Entries taken from a collection
--- START ---

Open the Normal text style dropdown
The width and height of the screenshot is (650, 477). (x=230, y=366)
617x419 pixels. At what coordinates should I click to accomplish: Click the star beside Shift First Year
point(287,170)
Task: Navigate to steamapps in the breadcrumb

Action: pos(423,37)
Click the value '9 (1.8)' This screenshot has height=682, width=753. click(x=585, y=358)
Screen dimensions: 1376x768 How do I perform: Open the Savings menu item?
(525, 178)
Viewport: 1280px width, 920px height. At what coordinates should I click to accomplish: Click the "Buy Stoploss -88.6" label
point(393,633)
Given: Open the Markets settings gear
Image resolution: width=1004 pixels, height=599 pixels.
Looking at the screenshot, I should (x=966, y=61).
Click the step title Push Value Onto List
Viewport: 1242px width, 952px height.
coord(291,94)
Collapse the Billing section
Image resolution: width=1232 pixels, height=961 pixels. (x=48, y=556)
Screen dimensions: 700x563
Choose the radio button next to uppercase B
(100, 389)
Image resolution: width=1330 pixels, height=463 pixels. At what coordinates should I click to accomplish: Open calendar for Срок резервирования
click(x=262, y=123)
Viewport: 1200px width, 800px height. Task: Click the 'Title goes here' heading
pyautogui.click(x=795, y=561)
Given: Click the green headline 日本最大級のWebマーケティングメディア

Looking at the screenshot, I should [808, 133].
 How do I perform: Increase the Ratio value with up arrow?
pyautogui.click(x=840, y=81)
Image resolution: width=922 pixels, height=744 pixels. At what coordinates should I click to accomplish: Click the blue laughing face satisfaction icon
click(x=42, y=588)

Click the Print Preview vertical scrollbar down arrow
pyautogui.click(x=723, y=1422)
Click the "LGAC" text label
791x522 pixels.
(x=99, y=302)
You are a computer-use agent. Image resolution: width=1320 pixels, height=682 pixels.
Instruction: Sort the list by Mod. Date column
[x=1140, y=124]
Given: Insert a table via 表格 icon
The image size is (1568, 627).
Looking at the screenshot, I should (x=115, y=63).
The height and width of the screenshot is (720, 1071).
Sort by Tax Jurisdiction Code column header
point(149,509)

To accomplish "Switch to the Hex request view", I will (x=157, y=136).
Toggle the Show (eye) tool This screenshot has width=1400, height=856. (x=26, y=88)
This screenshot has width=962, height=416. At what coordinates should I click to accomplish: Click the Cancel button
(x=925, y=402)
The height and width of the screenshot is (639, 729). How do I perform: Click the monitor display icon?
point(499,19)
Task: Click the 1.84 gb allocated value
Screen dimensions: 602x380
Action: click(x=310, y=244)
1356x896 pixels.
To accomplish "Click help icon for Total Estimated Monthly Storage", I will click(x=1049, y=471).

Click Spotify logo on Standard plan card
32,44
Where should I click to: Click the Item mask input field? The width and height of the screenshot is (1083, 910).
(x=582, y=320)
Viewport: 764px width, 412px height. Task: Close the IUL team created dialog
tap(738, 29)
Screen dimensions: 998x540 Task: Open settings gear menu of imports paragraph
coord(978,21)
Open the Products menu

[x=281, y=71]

--- END ---

--- Directions ---
Quote the data above from the line containing "How do I perform: Increase" to the line containing "You are a computer-use", inclusive, and stop.

--- Result of the task ---
 How do I perform: Increase the Ratio value with up arrow?
pyautogui.click(x=840, y=81)
Image resolution: width=922 pixels, height=744 pixels. At what coordinates should I click to accomplish: Click the blue laughing face satisfaction icon
click(x=42, y=588)

Click the Print Preview vertical scrollbar down arrow
pyautogui.click(x=723, y=1422)
Click the "LGAC" text label
791x522 pixels.
(x=99, y=302)
You are a computer-use agent. Image resolution: width=1320 pixels, height=682 pixels.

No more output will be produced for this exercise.